## INSTRUCTIONS TO FOLLOW
Please copy every line below that contains the string "number".

◇ ◇ ◇

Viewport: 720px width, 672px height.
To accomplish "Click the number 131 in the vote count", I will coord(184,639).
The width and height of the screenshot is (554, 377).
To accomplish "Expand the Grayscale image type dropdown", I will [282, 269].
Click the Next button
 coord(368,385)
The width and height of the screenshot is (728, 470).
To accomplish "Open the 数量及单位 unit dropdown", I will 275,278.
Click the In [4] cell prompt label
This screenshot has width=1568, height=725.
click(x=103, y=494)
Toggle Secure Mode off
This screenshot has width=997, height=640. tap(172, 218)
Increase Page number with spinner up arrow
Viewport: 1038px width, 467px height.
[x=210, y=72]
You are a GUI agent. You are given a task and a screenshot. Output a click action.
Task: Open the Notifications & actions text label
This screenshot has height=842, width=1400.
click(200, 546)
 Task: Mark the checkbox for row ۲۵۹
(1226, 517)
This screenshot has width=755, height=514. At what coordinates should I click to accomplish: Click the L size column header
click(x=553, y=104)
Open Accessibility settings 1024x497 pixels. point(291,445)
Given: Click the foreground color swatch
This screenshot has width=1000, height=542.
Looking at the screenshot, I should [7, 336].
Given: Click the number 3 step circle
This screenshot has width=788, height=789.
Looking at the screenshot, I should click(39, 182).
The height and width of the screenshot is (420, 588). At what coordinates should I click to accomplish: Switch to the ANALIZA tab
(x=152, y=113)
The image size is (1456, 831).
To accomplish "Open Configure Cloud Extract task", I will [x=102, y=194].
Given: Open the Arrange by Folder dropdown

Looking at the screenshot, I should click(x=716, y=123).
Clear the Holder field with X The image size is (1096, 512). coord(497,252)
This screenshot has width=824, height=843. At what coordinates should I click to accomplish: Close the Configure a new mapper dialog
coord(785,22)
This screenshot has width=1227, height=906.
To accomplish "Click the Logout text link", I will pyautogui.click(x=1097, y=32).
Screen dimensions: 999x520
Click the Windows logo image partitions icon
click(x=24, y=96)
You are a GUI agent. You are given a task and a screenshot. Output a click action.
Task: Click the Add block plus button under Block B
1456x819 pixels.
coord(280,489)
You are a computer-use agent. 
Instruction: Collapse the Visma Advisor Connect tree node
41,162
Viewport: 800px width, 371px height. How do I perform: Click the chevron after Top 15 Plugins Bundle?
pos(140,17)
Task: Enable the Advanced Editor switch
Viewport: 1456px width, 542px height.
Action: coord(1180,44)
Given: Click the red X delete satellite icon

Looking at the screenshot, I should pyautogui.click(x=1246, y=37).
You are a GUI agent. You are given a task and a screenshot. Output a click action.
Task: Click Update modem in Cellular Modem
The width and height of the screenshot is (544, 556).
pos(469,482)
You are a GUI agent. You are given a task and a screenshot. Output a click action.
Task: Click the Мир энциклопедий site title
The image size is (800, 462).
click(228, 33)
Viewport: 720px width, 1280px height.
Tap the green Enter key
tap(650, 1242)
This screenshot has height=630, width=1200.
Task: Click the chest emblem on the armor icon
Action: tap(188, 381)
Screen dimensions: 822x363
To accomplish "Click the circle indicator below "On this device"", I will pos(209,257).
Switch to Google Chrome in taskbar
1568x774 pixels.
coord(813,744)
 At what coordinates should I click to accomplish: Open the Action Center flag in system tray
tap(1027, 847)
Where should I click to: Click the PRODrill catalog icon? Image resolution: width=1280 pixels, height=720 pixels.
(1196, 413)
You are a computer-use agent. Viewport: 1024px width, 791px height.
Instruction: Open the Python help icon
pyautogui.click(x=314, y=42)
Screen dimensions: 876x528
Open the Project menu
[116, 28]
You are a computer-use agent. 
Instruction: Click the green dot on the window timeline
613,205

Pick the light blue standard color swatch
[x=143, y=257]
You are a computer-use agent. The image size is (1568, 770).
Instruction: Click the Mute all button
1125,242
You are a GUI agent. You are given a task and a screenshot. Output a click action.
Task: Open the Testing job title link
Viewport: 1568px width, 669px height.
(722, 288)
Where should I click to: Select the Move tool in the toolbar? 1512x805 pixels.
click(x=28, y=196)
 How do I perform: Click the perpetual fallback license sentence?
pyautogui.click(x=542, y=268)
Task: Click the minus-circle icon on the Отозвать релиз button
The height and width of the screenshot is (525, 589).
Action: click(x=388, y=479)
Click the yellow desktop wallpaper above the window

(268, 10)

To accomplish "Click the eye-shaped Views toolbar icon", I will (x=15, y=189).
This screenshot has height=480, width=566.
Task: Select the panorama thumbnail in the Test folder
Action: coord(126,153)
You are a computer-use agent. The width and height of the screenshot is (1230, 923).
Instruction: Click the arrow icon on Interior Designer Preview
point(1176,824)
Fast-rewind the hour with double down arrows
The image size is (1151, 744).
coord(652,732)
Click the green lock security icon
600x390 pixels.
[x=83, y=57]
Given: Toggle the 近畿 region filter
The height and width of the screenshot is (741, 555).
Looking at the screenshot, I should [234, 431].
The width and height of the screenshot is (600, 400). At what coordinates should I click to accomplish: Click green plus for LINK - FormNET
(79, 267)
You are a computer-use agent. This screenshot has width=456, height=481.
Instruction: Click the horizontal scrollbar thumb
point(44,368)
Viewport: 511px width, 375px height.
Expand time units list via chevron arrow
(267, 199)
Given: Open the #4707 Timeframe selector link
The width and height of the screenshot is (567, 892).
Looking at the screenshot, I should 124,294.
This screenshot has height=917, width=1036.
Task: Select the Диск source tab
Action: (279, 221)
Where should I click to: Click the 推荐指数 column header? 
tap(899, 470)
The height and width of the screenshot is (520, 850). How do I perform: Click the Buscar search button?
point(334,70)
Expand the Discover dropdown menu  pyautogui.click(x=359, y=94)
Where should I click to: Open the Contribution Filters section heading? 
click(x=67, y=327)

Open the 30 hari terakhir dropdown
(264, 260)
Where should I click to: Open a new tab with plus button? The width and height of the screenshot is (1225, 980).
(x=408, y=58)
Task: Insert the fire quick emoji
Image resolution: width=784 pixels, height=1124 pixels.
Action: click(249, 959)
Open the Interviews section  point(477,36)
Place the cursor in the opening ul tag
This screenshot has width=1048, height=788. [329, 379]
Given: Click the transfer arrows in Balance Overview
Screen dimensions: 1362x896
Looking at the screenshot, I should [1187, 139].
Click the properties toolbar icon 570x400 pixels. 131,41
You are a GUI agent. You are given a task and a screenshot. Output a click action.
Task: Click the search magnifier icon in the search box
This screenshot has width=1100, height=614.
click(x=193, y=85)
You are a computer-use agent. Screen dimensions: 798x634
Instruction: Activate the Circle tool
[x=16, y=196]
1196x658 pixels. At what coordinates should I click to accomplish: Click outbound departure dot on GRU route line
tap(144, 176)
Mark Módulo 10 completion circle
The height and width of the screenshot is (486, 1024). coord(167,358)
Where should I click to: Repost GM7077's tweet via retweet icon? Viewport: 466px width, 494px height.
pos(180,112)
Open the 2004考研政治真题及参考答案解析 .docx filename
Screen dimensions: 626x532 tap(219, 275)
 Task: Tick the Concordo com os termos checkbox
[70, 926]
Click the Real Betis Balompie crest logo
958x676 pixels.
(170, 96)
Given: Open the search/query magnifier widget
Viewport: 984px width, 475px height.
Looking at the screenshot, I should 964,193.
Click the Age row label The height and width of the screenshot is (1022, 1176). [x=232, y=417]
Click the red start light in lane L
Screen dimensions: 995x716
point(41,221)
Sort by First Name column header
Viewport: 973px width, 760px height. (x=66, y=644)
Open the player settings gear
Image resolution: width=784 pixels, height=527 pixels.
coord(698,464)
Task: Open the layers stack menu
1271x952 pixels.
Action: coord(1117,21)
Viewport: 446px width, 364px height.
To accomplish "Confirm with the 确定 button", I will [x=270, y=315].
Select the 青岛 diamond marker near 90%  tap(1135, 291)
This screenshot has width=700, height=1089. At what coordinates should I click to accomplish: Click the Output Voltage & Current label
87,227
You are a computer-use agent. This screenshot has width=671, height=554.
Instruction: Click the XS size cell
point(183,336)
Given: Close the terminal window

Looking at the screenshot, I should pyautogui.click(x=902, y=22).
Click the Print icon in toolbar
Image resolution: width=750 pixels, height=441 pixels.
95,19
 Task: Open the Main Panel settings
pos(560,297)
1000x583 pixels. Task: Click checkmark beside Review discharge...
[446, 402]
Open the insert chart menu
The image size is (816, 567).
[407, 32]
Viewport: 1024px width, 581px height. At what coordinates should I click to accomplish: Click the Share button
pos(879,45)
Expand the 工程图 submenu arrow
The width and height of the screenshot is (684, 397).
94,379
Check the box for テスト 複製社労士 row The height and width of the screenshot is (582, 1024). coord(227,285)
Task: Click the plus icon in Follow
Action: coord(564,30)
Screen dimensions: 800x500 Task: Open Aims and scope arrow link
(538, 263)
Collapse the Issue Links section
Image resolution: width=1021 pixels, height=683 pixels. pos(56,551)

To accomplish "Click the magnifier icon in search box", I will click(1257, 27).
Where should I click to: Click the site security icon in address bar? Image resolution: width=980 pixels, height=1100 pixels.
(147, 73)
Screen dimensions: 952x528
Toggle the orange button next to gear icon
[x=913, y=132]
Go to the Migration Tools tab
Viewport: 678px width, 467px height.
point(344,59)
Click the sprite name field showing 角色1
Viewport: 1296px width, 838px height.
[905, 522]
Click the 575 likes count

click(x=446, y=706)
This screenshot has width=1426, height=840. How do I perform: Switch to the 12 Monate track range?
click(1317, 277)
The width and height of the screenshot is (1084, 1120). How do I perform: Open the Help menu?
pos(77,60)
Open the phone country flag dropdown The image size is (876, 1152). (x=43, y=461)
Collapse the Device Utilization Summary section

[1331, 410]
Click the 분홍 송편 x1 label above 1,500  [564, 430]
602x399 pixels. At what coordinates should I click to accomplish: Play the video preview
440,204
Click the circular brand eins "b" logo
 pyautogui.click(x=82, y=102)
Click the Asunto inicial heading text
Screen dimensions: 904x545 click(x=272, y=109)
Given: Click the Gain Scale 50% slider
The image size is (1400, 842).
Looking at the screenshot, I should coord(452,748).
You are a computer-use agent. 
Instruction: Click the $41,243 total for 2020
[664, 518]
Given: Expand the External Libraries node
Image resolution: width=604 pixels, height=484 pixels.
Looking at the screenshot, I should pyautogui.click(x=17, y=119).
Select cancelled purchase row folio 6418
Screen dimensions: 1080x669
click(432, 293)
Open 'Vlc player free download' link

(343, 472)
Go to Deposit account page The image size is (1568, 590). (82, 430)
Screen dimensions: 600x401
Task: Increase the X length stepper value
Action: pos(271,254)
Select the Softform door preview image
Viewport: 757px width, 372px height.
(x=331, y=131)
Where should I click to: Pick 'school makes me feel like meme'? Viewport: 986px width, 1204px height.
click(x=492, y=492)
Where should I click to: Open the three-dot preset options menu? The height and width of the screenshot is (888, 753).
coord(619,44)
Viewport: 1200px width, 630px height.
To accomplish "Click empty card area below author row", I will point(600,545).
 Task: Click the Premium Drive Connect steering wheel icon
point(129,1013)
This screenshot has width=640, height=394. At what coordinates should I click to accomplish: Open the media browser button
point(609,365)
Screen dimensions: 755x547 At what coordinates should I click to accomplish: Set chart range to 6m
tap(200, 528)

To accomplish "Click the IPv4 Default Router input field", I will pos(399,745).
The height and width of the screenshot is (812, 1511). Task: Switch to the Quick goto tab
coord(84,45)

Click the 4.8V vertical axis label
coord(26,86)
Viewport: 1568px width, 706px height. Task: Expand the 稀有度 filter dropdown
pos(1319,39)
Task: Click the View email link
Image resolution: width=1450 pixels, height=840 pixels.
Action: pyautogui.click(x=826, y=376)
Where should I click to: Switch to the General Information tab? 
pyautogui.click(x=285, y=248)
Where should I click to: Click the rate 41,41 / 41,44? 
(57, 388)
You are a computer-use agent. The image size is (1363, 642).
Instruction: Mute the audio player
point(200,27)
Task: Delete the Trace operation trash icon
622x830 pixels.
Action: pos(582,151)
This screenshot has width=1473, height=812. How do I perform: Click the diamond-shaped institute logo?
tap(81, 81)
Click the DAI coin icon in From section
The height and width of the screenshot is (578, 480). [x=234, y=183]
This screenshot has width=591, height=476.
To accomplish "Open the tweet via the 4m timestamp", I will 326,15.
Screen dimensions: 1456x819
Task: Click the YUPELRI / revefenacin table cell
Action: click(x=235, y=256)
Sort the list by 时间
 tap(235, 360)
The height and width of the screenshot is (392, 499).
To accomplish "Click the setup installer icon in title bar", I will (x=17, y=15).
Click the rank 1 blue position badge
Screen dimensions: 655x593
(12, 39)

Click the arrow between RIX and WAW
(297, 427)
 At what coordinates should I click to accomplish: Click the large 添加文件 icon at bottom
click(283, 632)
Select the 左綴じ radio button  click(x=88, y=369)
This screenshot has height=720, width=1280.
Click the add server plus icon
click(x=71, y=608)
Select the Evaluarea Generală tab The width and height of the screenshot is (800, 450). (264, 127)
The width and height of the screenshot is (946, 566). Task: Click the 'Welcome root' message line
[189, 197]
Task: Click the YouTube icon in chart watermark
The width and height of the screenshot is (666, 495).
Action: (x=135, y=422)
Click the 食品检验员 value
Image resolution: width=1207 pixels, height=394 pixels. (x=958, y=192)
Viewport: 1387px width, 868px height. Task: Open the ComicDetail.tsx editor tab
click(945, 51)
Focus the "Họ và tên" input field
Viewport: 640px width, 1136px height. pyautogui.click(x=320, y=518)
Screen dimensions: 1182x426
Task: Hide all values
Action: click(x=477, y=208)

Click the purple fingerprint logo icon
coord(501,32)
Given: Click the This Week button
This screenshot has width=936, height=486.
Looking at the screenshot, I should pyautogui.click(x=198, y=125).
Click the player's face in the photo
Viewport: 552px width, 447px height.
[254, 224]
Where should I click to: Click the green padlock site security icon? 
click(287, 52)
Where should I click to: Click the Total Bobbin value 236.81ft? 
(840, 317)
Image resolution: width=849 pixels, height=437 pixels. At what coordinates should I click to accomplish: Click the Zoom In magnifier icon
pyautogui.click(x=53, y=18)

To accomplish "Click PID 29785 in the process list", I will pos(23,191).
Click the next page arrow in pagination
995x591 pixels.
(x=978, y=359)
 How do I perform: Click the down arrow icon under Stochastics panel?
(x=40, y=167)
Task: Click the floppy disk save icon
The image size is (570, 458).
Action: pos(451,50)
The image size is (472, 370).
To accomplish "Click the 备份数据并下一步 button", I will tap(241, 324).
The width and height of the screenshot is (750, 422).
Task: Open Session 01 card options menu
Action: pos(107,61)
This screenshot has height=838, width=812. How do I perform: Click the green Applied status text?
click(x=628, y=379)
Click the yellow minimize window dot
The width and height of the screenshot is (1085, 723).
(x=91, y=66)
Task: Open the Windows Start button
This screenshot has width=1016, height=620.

◇ ◇ ◇

## TASK SOLUTION
To accomplish "Click the number 131 in the vote count", I will coord(184,639).
Increase Page number with spinner up arrow
Given: Click the number 3 step circle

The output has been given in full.